As we trace the history of the locality as it occurs in the Old Testament we learn that it should never have been translated by the word Hell. It is a proper name of a well-known locality, and ought to have stood Gehenna, as it does in the French Bible, in Newcome's and Wakefield's translations. In the Improved Version, Emphatic Diaglott, etc. Babylon might have been translated Hell with as much propriety as Gehenna. It is fully described in numerous passages in the Old Testament, and is exactly located.
GEHENNA LOCATED IN THIS WORLD
"And the border went up by the valley of the son of Hinnom unto the south side of the Jebusite; the same is Jerusalem, and the border went up to the top of the mountain that lieth before the valley of Hinnom westward." Joshua 15: 8. "And he (Josiah) defiled Tophet, which is in the valley of the children of Hinnom, that no man might make his son or daughter to pass through the fire to Moloch." II Kings 23: 10. "Moreover, he (Ahaz) burnt incense in the valley of the son of Hinnom, and burnt his children in the fire, after the abominations of the heathen." II Chron. 28: 3. "And they (the children of Judah) have built the high places of Tophet which is in the valley of the son of Hinnom, to burn their sons and their daughters in the fire; which I commanded them not, neither came it into my heart. Therefore, behold, the days come, saith the Lord, that it shall no more be called Tophet, nor the valley of the son of Hinnom, but the valley of slaughter; for they shall bury in Tophet till there be no place." Jer. 7: 31, 32. "And go forth into the valley of the son of Hinnom, which is by the entry of the east gate, and proclaim there the words that I shall tell thee. Therefore, behold, the days come, saith the Lord, that this place shall no more be called Tophet, nor the valley of the son of Hinnom, but the valley of slaughter." Jer 19: 2, 6.
· · · ·
REQUESTS:
- a) Set down the text on Gehenna word for word, from "As we trace" to "is exactly located.".
- b) Take the text on Gehenna further, beginning right after its last sentence.
· · · ·
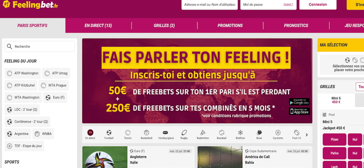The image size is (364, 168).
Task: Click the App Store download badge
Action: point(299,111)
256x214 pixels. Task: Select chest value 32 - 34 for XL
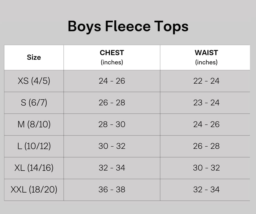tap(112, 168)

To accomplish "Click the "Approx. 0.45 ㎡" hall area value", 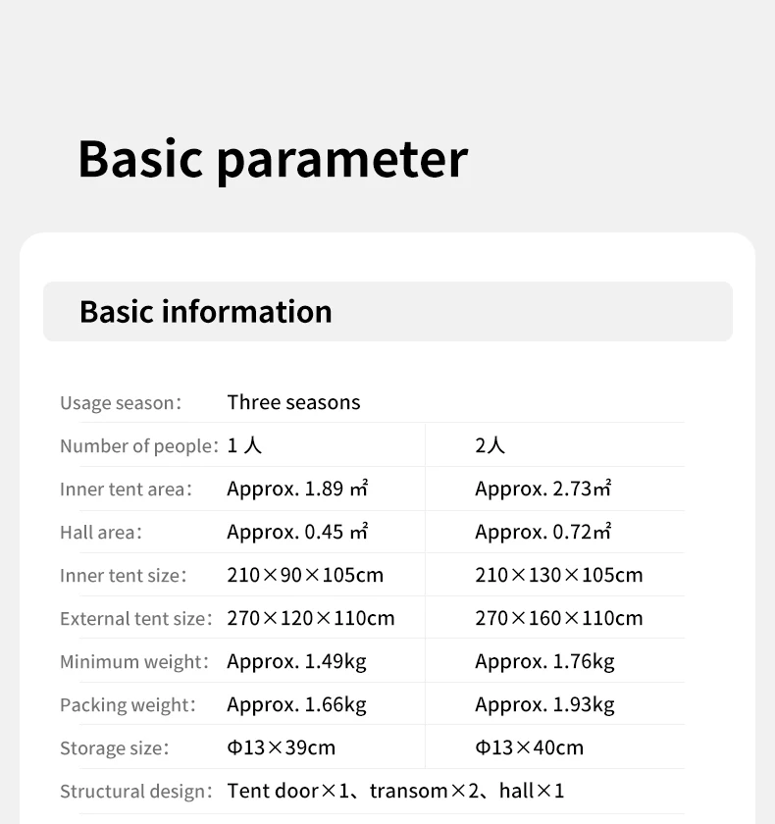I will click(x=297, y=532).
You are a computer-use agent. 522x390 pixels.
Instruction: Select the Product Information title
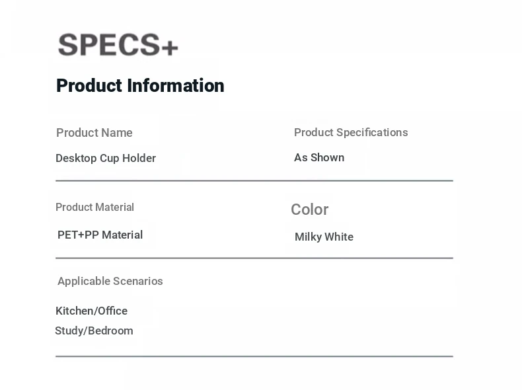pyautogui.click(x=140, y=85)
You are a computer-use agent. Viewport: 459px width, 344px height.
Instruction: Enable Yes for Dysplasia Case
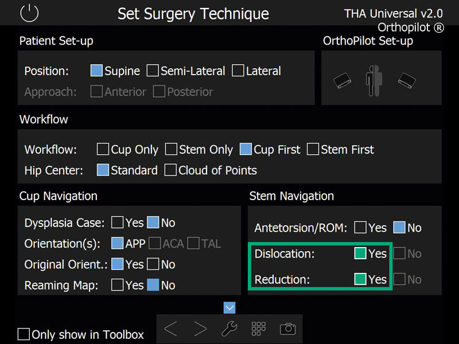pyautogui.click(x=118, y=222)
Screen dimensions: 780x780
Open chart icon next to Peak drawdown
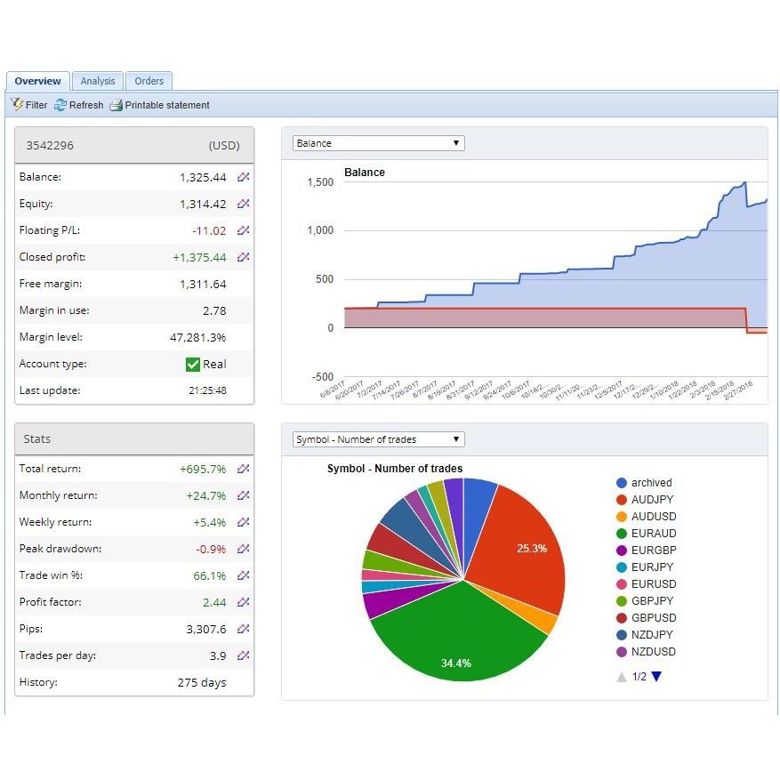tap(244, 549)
· · · ·
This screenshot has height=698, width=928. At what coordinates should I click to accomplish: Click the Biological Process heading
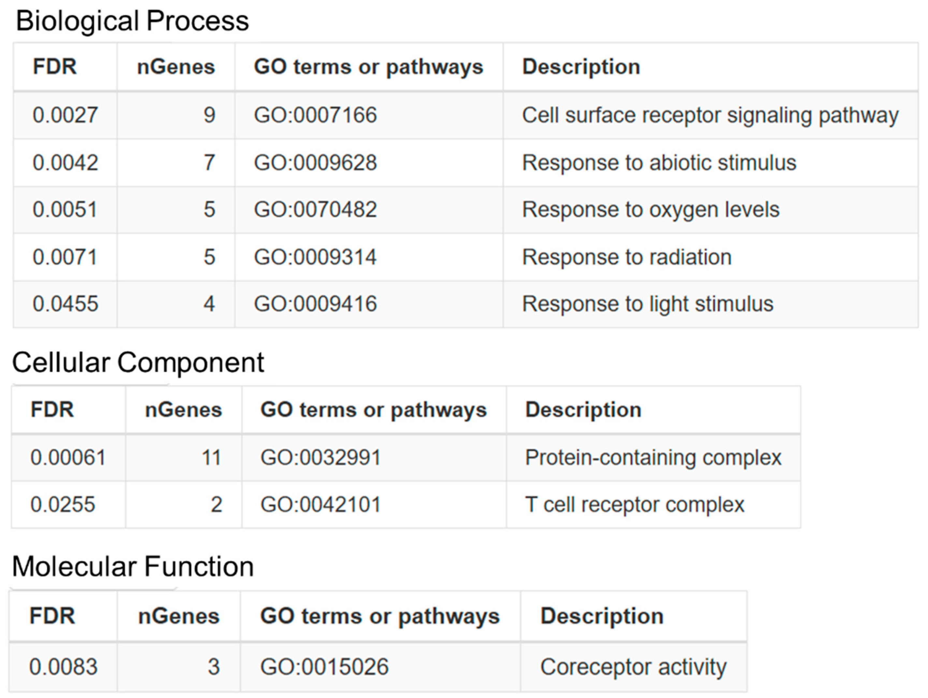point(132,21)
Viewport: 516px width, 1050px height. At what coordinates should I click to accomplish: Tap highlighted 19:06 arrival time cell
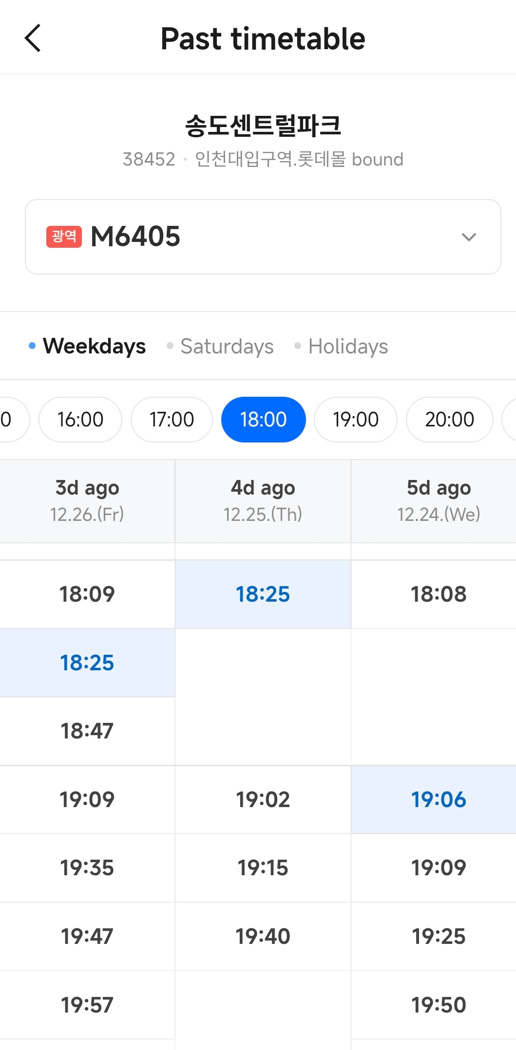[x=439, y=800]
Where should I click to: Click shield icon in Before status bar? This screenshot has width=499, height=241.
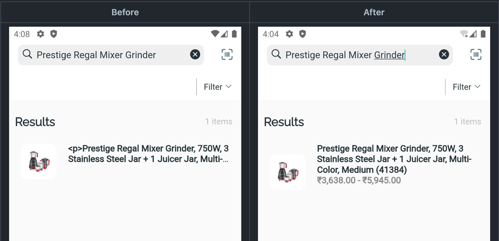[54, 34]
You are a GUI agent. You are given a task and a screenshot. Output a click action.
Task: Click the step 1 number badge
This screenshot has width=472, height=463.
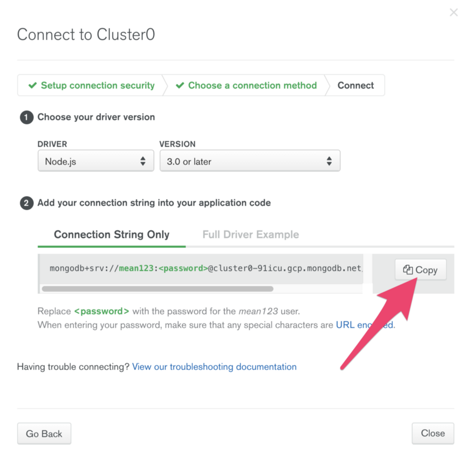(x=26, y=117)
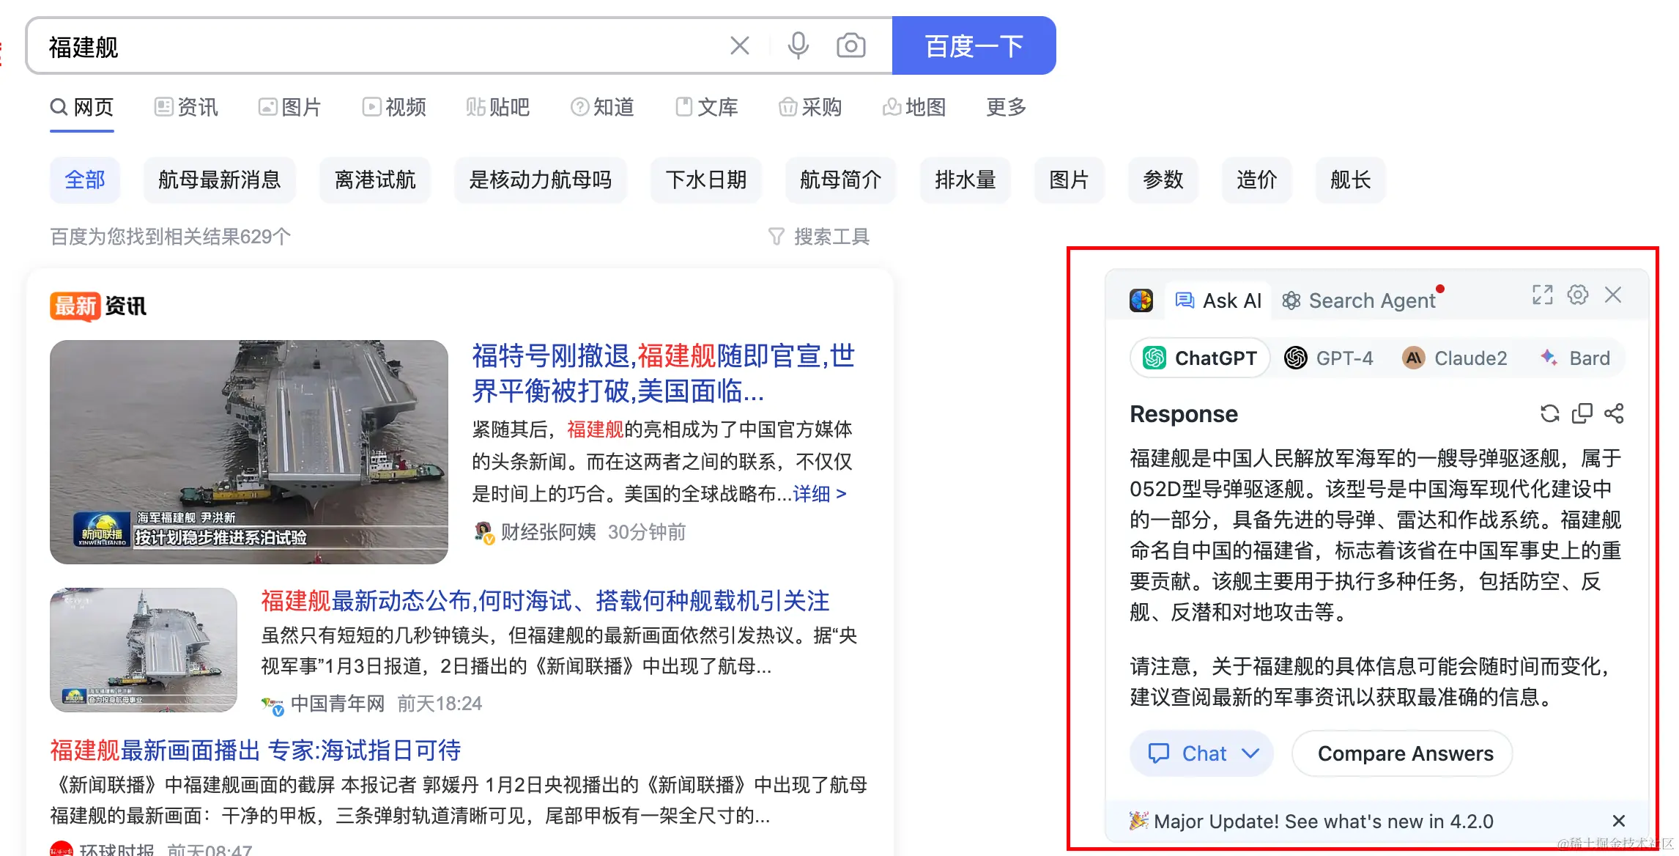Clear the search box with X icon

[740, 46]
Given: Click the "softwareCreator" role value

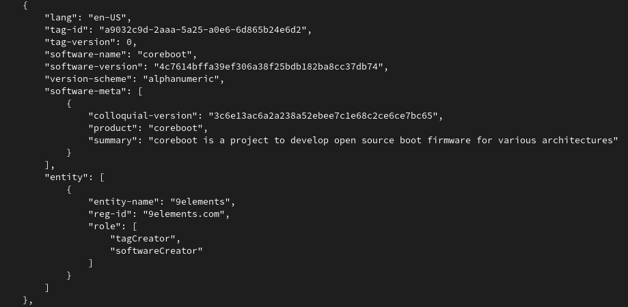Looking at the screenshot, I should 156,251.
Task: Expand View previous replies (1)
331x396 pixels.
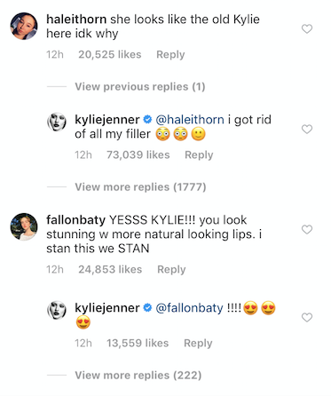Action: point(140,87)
· · · ·
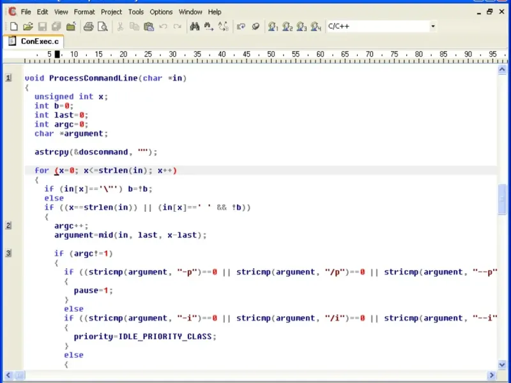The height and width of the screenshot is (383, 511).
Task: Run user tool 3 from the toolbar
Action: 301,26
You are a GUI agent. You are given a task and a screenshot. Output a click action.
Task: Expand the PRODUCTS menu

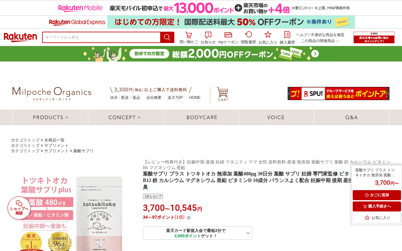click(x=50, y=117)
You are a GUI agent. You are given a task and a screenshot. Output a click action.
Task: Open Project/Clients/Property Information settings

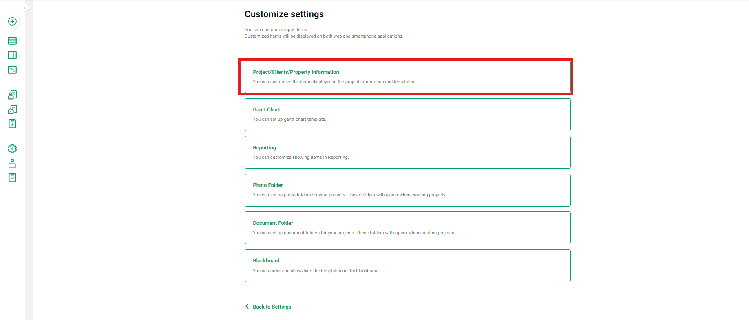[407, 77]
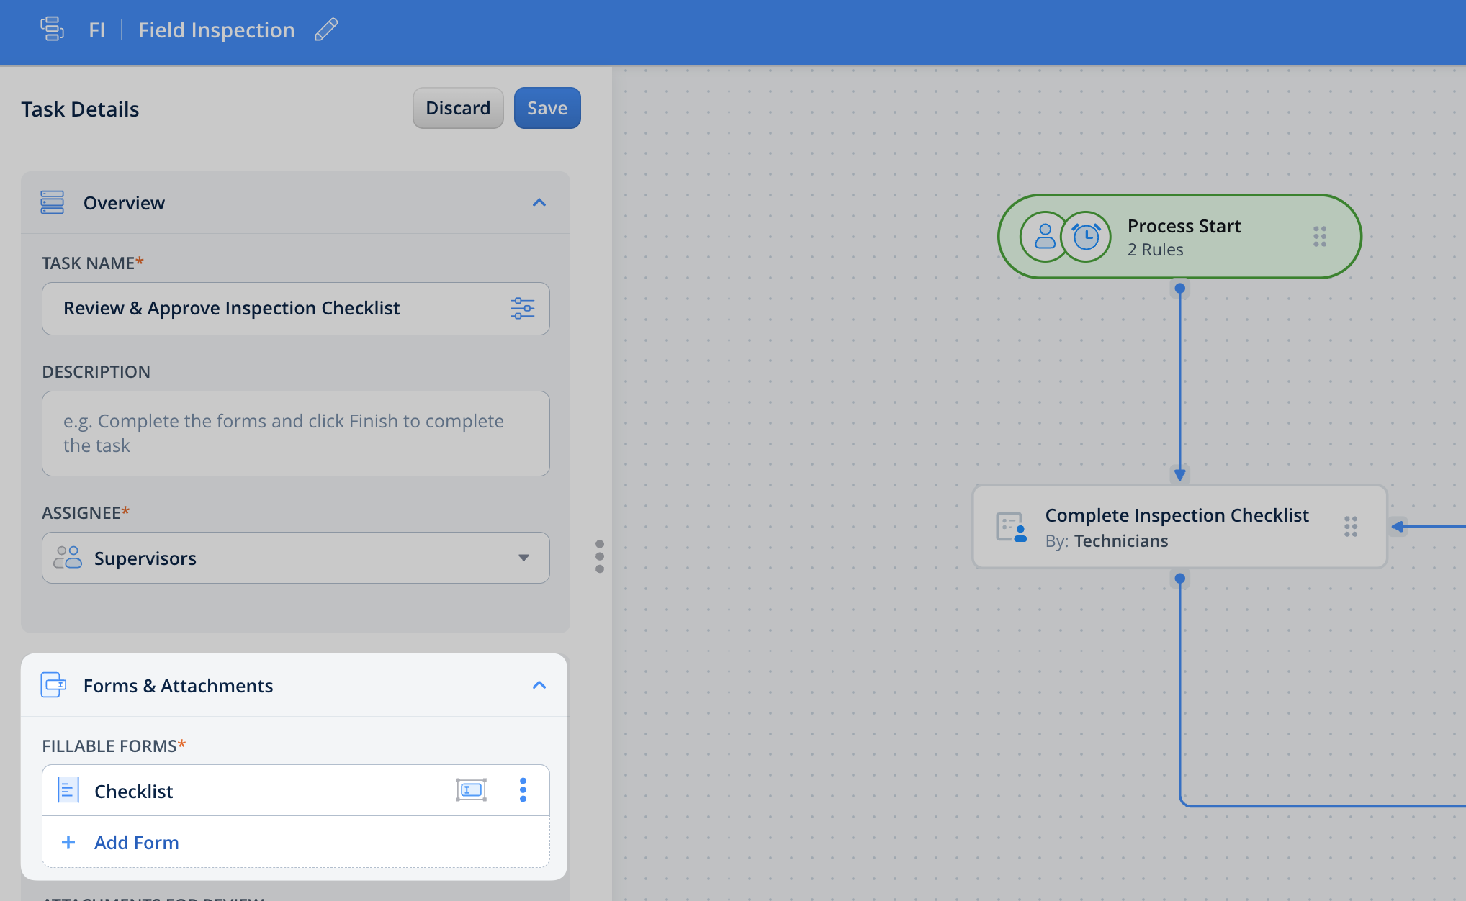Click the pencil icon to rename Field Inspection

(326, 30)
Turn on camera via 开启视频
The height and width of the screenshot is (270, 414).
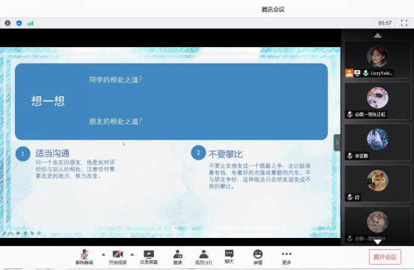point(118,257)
· · · ·
RESPONSES TO THE EXERCISE:
- a)
As we trace the history of the locality as it occurs in the Old Testament we learn that it should never have been translated by the word Hell. It is a proper name of a well-known locality, and ought to have stood Gehenna, as it does in the French Bible, in Newcome's and Wakefield's translations. In the Improved Version, Emphatic Diaglott, etc. Babylon might have been translated Hell with as much propriety as Gehenna. It is fully described in numerous passages in the Old Testament, and is exactly located.

- b)
These and other passages show that Gehenna was a well-known valley, near Jerusalem, in which the Jews in their idolatrous days had sacrificed their children to the idol Moloch, in consequence of which it was condemned to receive the offal and refuse and sewage of the city, and into which the bodies of malefactors were cast and where to destroy the odor and pestilential influences, continual fires were kept burning. Here fire, smoke, worms bred by the corruption, and other repulsive features, rendered the place a horrible one, in the eyes of the Jews. It was locality with which they were as well acquainted as they were with any place in or around the city. The valley was sometimes called Tophet, according to Schleusner, from Toph, a drum, because drums were beat during the idolatrous rites, but Adam Clarke says in consequence of the fact that Moloch was hollow, and heated, and children were placed in its arms, and burn to death; the word Tophet he says, meaning fire stove; but Prof. Stuart thinks the name derived from "Toph, to vomit the loathing." After these horrible practices, King Josiah polluted the place and rendered it repulsive.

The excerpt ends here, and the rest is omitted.